▸ **Directions**: Copy nothing but the lines from the one containing "Where should I" through the last line of the entries below, exactly as written and without pictures.

(Dataset entries)
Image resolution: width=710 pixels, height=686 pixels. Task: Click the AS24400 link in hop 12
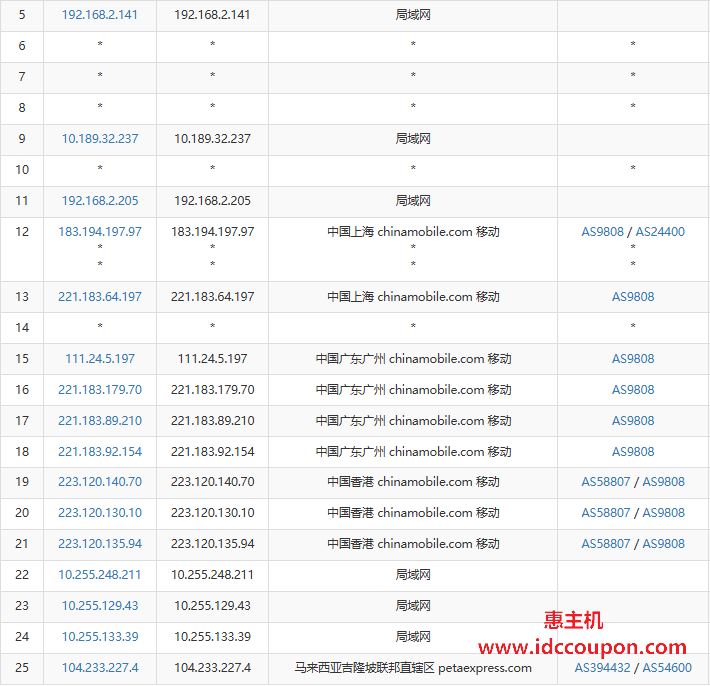pyautogui.click(x=660, y=232)
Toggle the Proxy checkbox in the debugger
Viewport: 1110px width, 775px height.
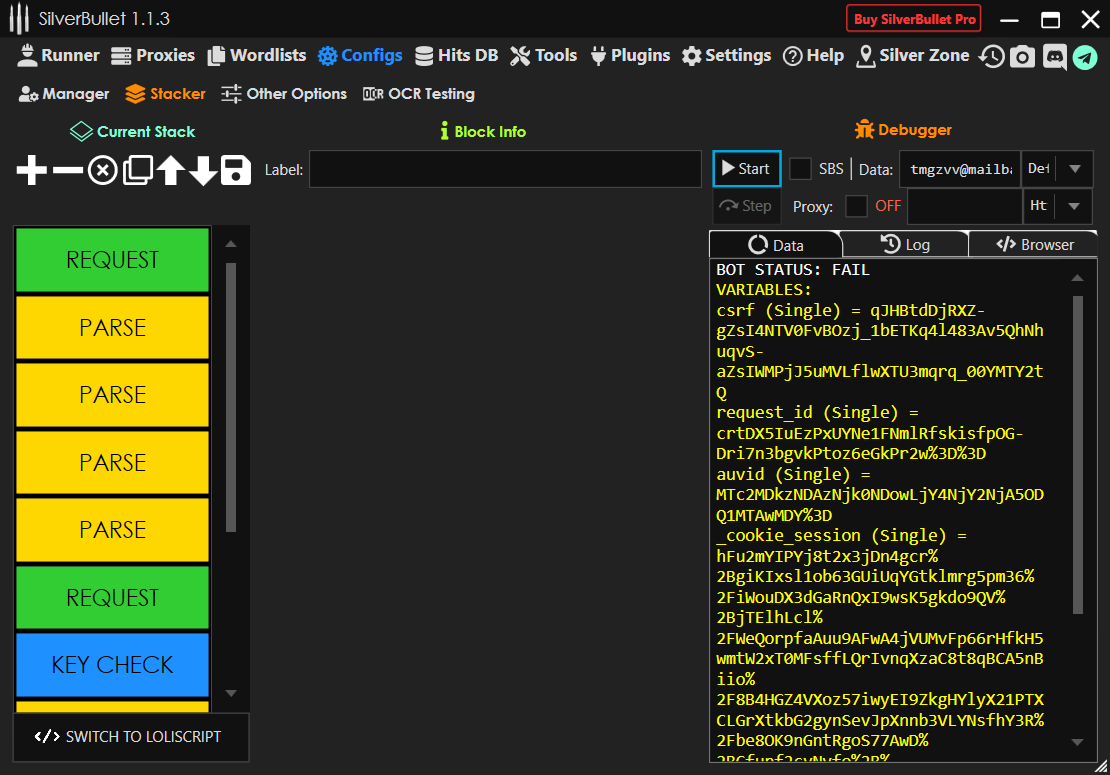pyautogui.click(x=856, y=206)
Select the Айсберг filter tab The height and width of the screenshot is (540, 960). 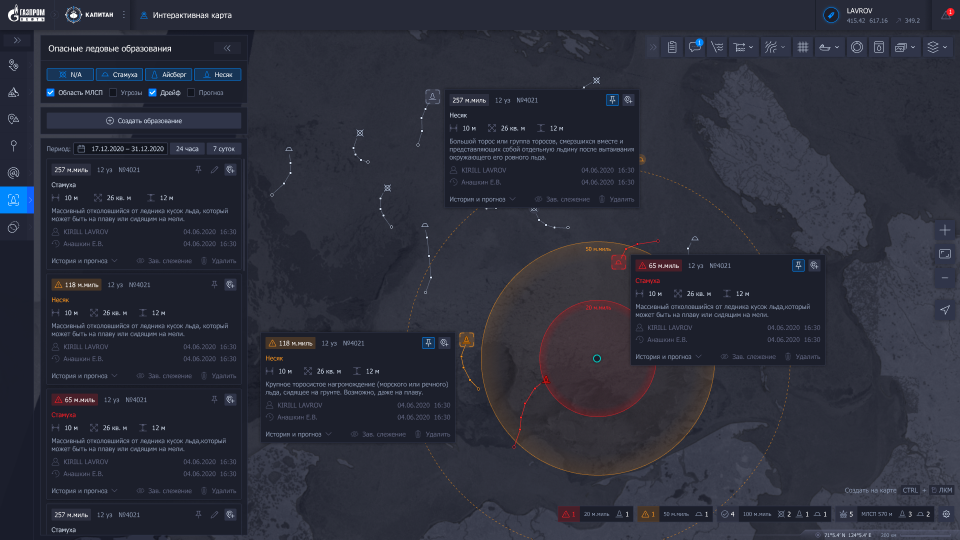click(x=168, y=74)
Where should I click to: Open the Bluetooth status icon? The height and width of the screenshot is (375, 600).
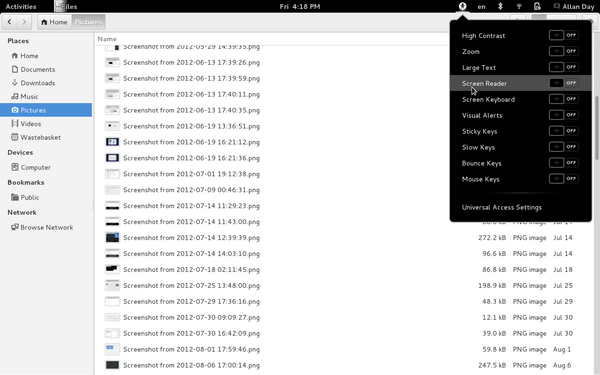500,6
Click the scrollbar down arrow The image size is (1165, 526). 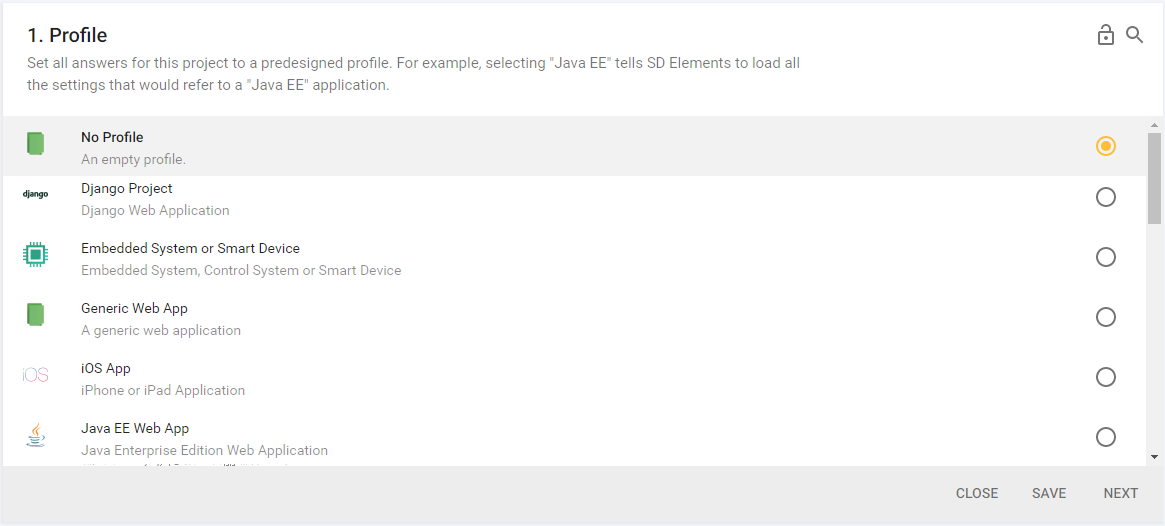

▸ **Your solution**:
Where should I click to: Open the Bluetooth status icon? The height and width of the screenshot is (375, 600).
500,6
Click the scrollbar down arrow The image size is (1165, 526). 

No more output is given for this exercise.